Element and text position data
-- Start --

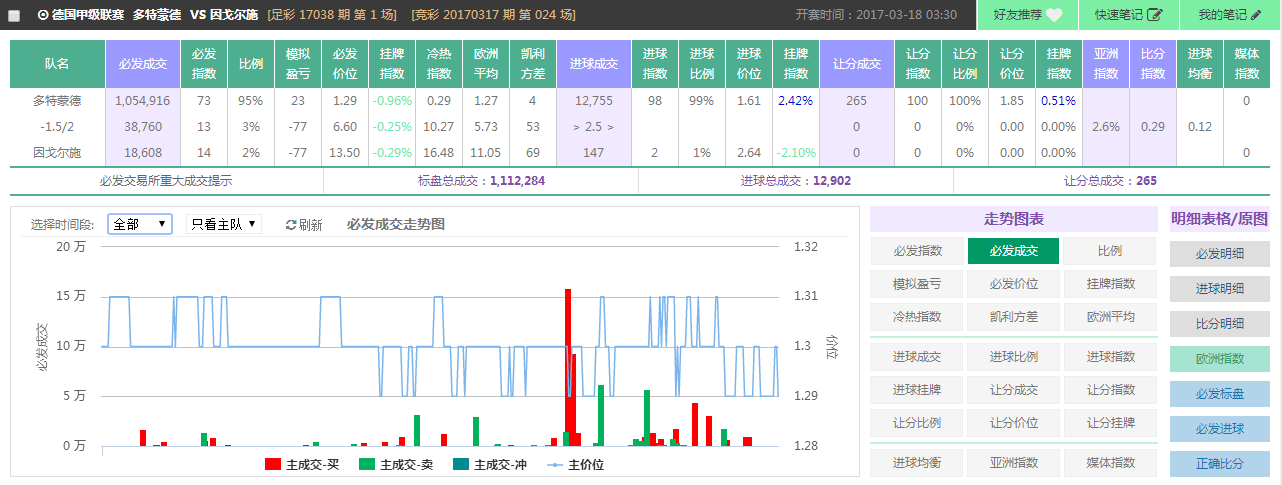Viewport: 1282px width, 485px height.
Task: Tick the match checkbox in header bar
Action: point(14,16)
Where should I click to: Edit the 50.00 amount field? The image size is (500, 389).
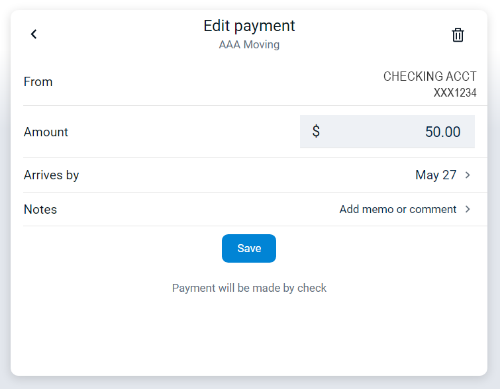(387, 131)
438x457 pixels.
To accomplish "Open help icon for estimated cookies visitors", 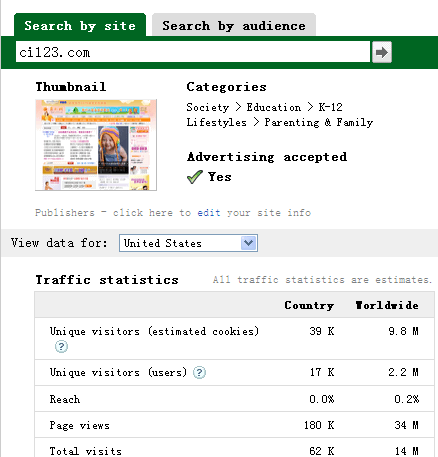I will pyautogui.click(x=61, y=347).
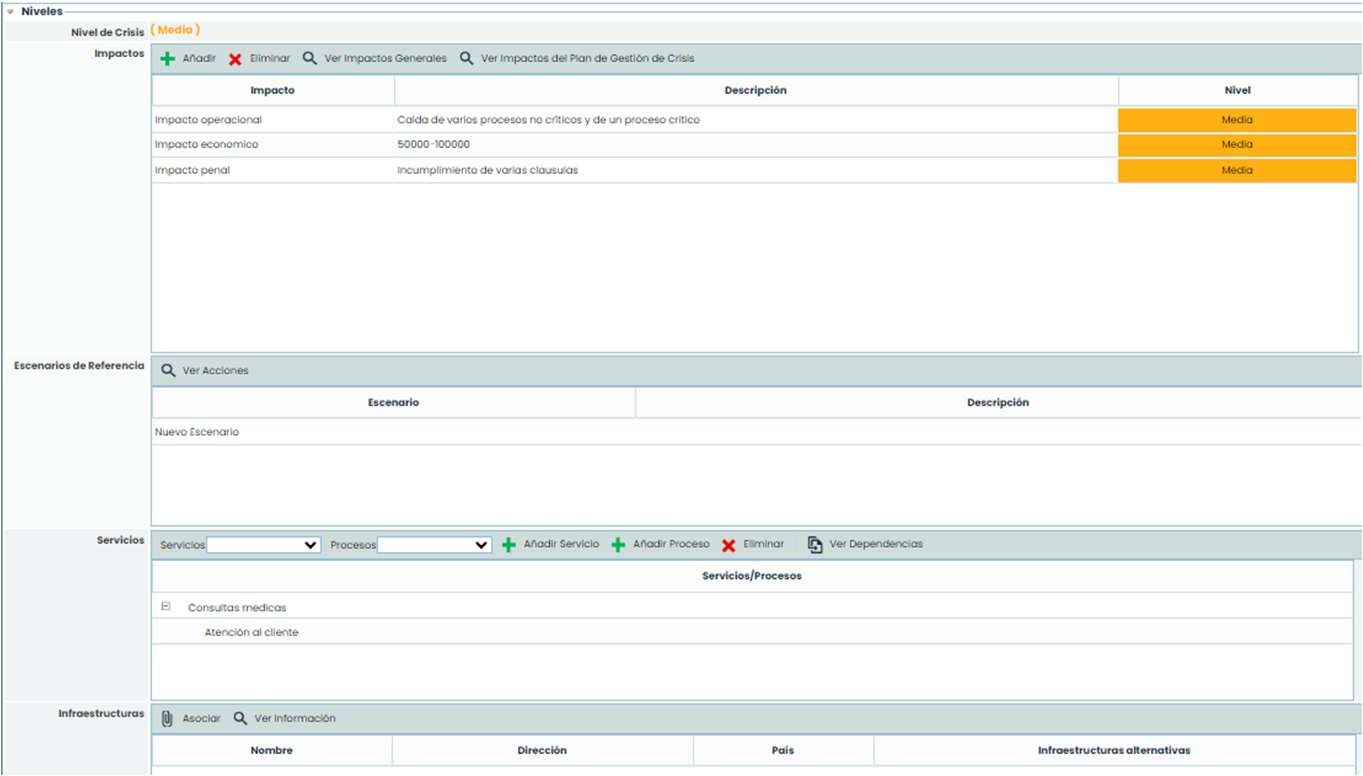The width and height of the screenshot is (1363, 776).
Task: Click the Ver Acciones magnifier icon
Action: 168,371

-- End --
-- Start --

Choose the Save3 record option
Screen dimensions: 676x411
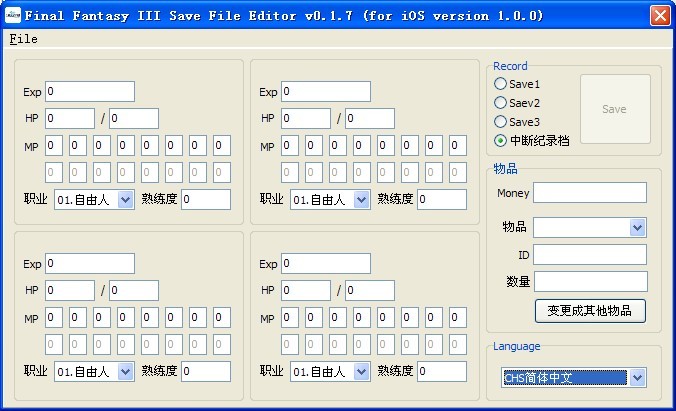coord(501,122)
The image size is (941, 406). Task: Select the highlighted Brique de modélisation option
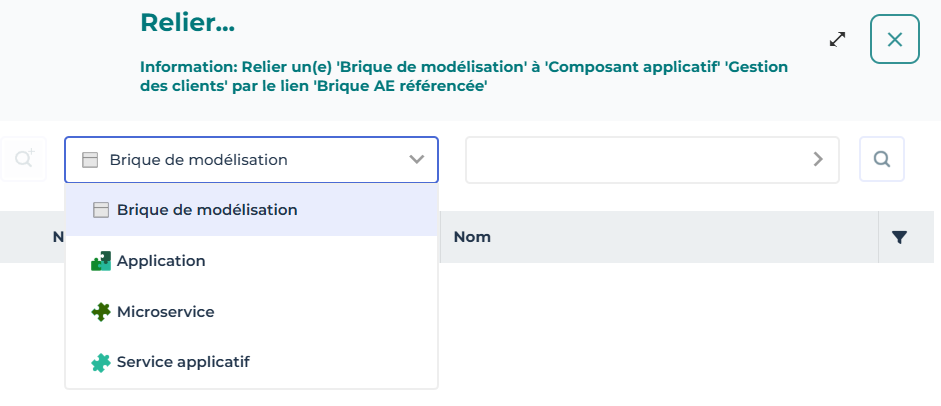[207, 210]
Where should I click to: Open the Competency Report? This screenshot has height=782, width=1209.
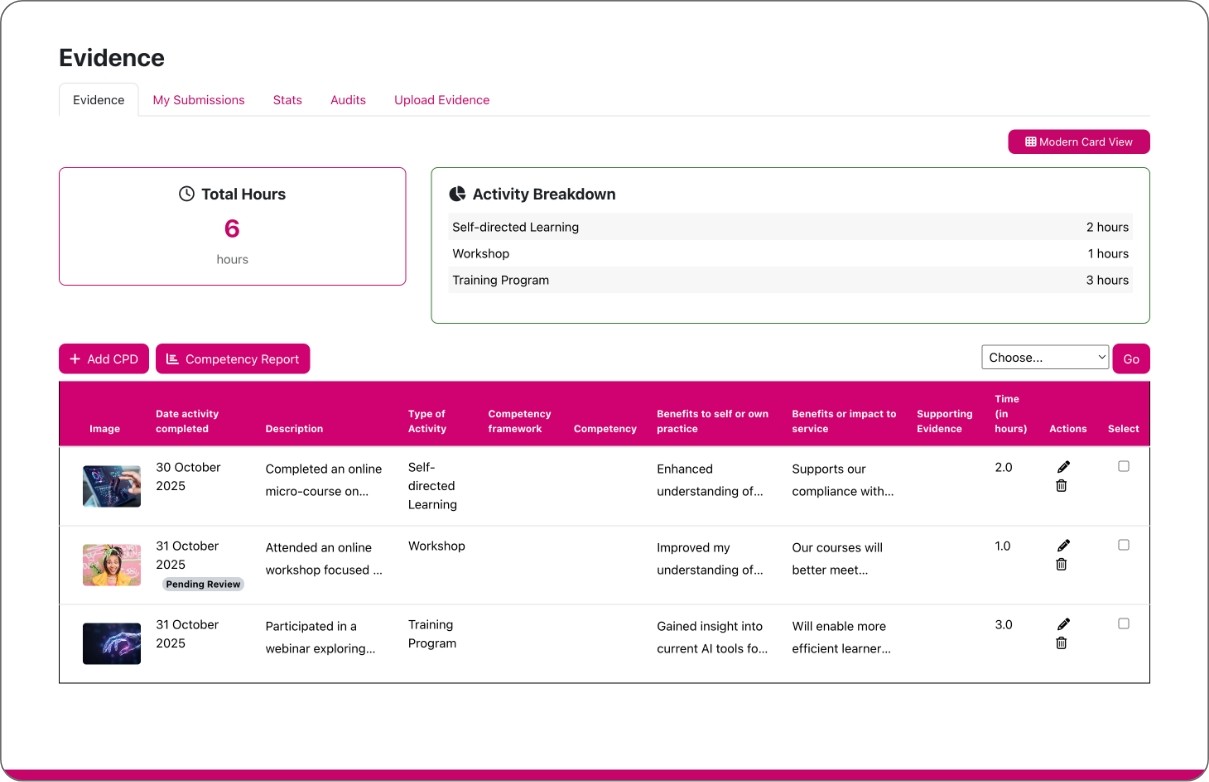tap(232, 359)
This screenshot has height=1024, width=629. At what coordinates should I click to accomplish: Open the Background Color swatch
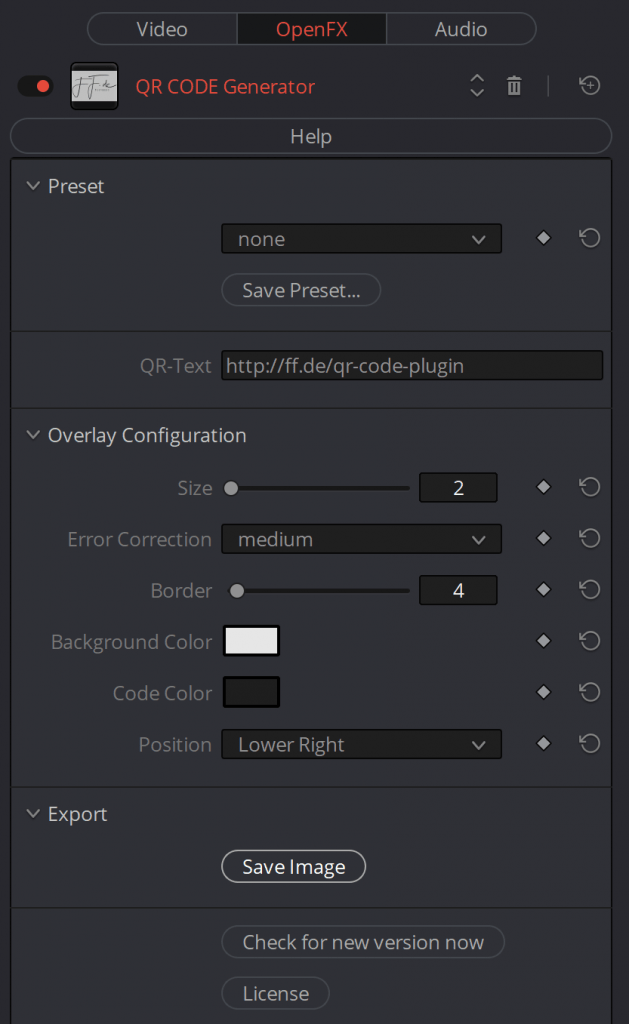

-- End --

__SHORT TASK__:
Show each line of the entries above that contains the word "option".

__SOLVED PROBLEM__:
Choose the Save3 record option
The image size is (941, 406). Task: Select the highlighted Brique de modélisation option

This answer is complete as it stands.